要素的な一次視覚が保たれており、ひとつのまとまりとして把握はできるが、過去において蓄えられた経験と結びつかないので提示した物品が何であるのかわからない場合を連合型視覚失認という。物品の模写も類似した視覚刺激の異同も判定できるが、物品の名前やその使用方法を示すことができない。側頭後頭接合部の下部の両側性障害、後大脳動脈の脳血管障害で起こることが多い。責任病巣は、左半球の内側、腹側部、特に紡錘状回海馬傍回後部が重視される。
統合型視覚失認

要素的感覚をもとにまとめ上げた部分的な形を全体の形と関係づける段階が障害されたことで、物品が何であるのかわからない状態である[4]



認知できない対象のカテゴリーによる分類

物品(視覚性物体失認)、文字(失認性失読)、顔(相貌失認)、風景(街並失認)などがある。同時に複数生じることもあるが、それぞれ、単独で現れることもある[3]
視覚性物体失認

視覚性失認が、物品に選択的に起こった状態である[4]
失認性失読

文字に対する失認であり、純粋失読ともいう。
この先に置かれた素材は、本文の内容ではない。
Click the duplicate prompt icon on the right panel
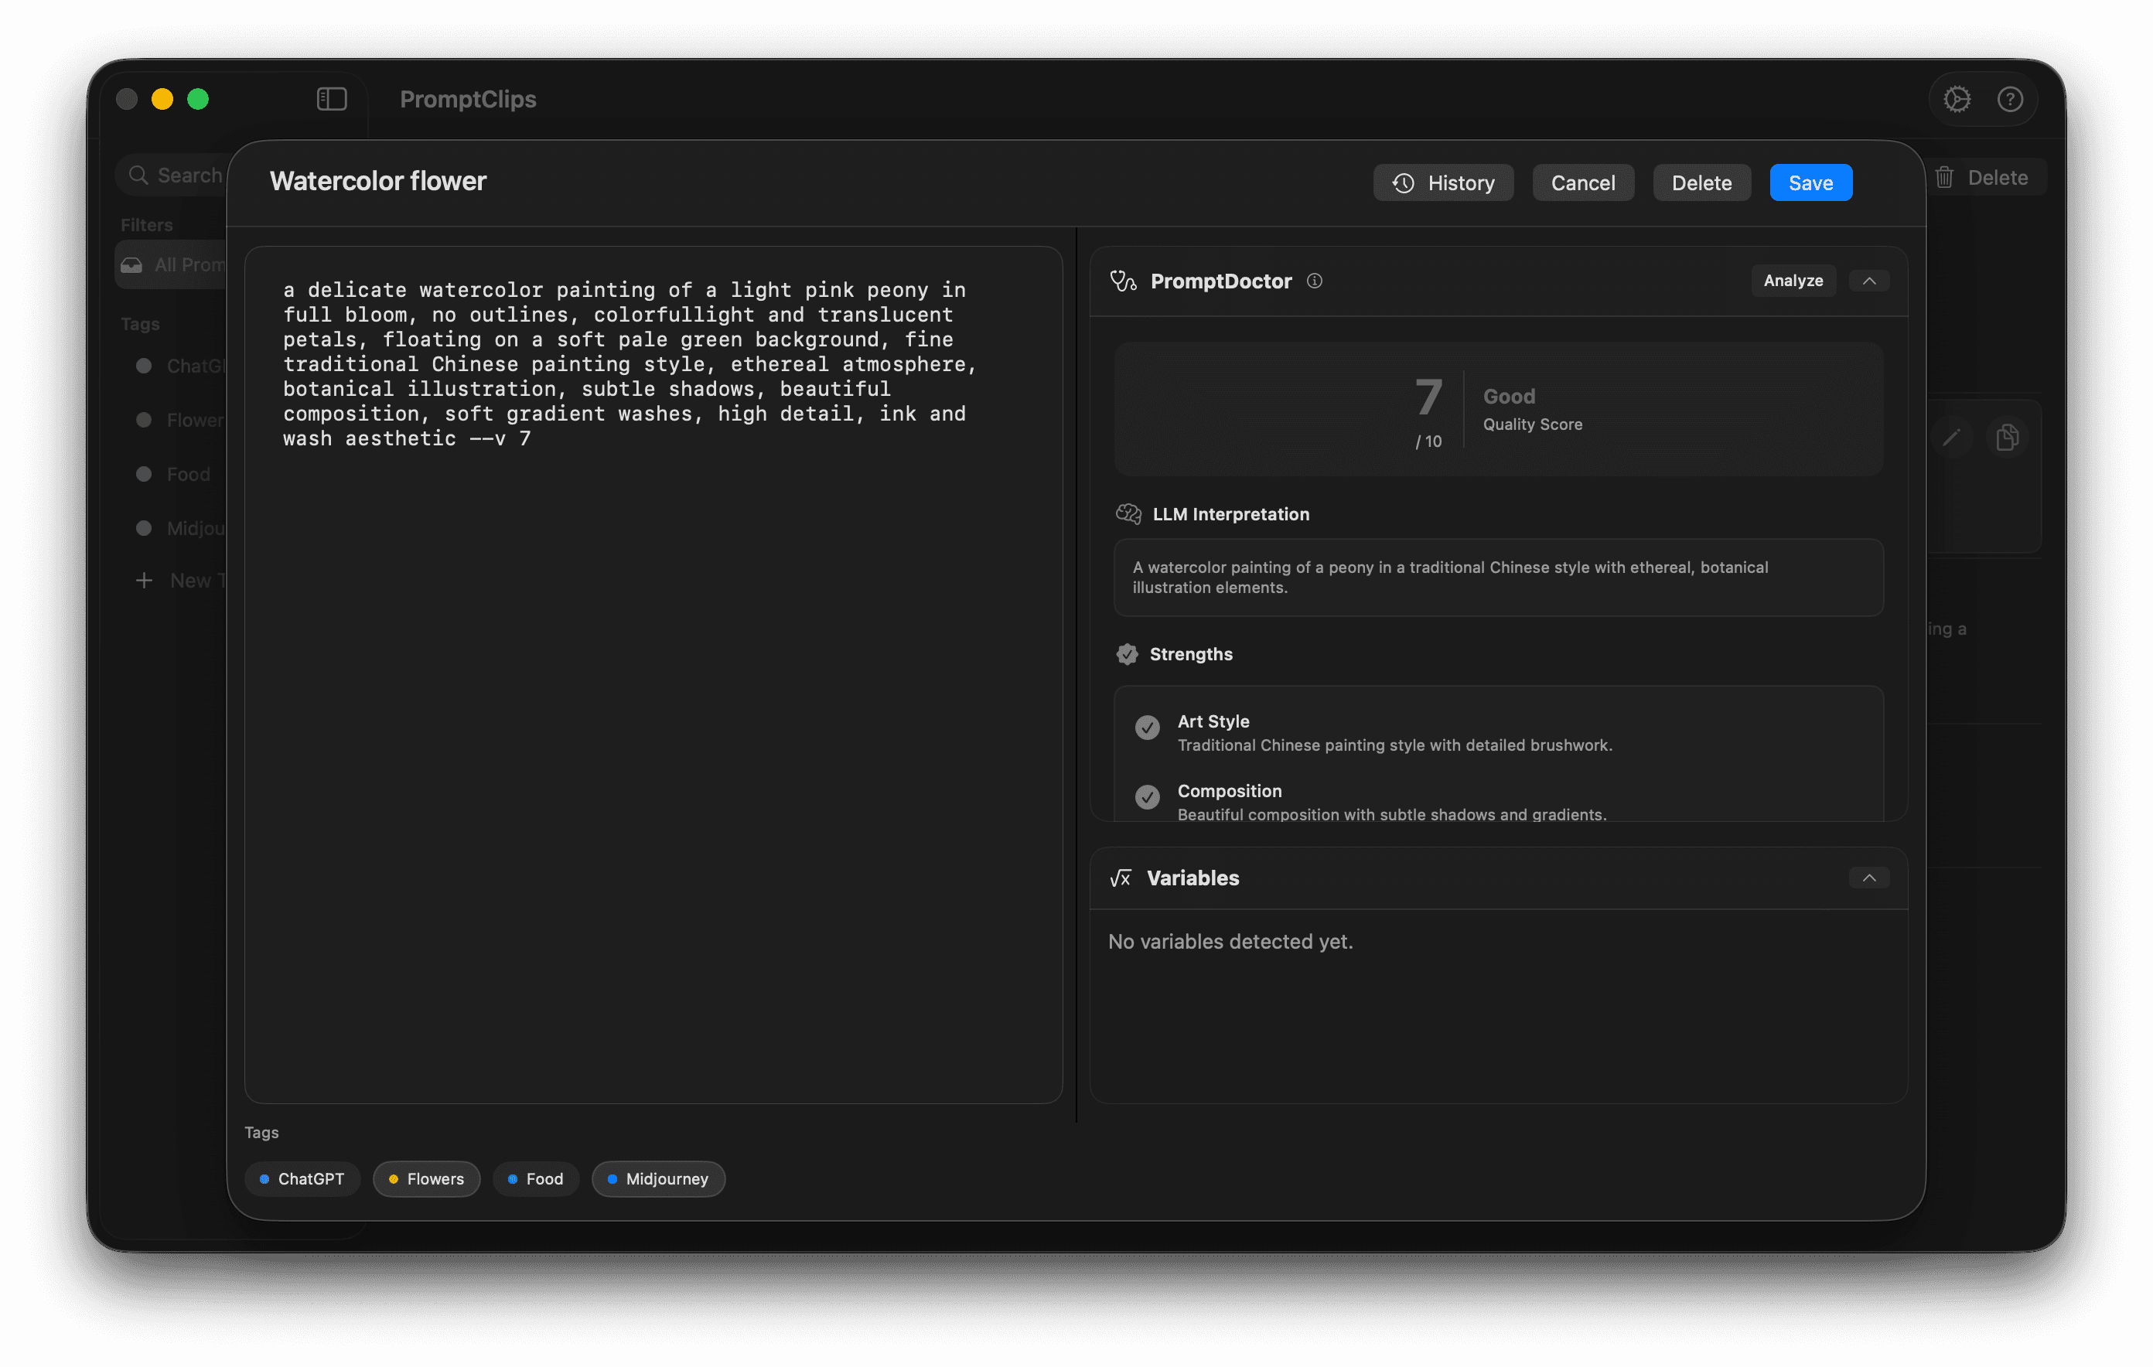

見た文字が読めない、文字の形から認識する能力の障害である。自分が書いた文字ですら視覚を介すると理解できない。しかし、文字をなぞったり、手に書かれると触覚刺激となるため理解ができる。運動視に基づいた認識も保たれており、他人が空間に書いた文字などは読むことができる。物品の失認よりも外側であるが、紡錘状回、下側頭回後部などが責任病巣と考えられている。
相貌失認
詳細は「相貌失認」を参照

よく知っている人の顔を見てもそれが誰かわからない。しかし声を聞いたりすれば認識もでき、服装、歩き方などの認識も行うことができる。右半球の紡錘状回の側頭後頭葉移行部に責任病巣が考えられている。
街並失認

よく知っている建物や風景を見てもどこかわからない。そのため道に迷ってしまう。風景がどこかはわからないが個々の成分、家、道、木などは同定することができる。右半球の相貌失認より内側、海馬傍回後部が重視される。
色彩失認

色彩知覚は保たれているのに色の認知に障害がある状態をいうが、色は視覚以外のモダリティで認知できないので、臨床的には、色名の知識はあるのに色を見てその色名を答えることができず、色名を聞いて該当する色を示すことができない状態となる。そのため厳密な意味では色彩失認は存在せず、視覚―言語の離断による色彩失名辞にあたるとされている。純粋失読と合併して起こることが多い。
視覚失認で行う検査
視力と視野

知能

全般性注意と空間性注意

言語機能

出来事の記憶

感覚チャネルの特異性

失認があることの確認には、実際の物品を見せて同定できないことを確認し、写真や線画などについても同定を行い、成績を比較する[5]

視覚性失認の鑑別としては以下のようなものが知られている。

病態視力検査対象の呼称対象の使用をまねる対象の分類他の感覚を通して呼称
視力障害××××○
視覚失認○×××○
視覚性失語○×○○○
失語○××××

視覚性失語とは視覚的に与えられた対象を呼称できないが、その対象を認識していることを使用法を示したりすることで示すことができる状態である。物体失認と責任病巣が変わらず、左の後頭葉や側頭葉後部が重要視されている。連合型失認と同じ病態という説もある[要出典]。
多様式失認

統覚型視覚失認や連合型視覚失認が生じる病巣から外側に少し伸展すると視覚による認識障害のほか、両手の触覚による認識も障害される。